Patrząc na wszystkie aspekty życia, można bardzo łatwo wywnioskować, że żyjemy w ogromnym rollercoasterze! Dosłownie. Kocioł w jakim przyszło nam egzystować zaczyna przerastać nawet samych twórców. Na przykład ludzie, którzy tworzą sztuczną inteligencję, są w szoku i obawiają się, że kiedyś zostaniemy przez nią zastąpieni. Szaleństwo o którym dziś opowiem, nie będzie tyczyć się niczego sztucznego. Wręcz przeciwnie. Będzie dotyczyć rzeczy bardzo przyziemnych, codziennych lecz równie ważnych co sztuczna inteligencja i wirtualna rzeczywistość.

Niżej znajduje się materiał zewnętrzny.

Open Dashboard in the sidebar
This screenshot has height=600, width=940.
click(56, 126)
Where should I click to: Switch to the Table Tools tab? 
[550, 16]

Sami o sobie: Wygrani czy przegrani?

Wstając rano, można by się zastanowić co nas spotka nowego dnia? Często jest tak, że zastanawiamy się w kategoriach dobre lub złe. Z jednej strony myślimy czy spotka nas coś dobrego. Z drugiej zaś, jak ciężki i pełen negatywnych emocji będzie dzisiejszy dzień. Jedno lub drugie na pewno będzie od nas wymagało energii życiowej, czy to poświęconej na śmiech i radość, czy też na smutek i żal. W zależności od tego z jakim nastawieniem wystartujemy, może się okazać, że ma to ogromny wpływ na najbliższe kilkanaście godzin naszej egzystencji.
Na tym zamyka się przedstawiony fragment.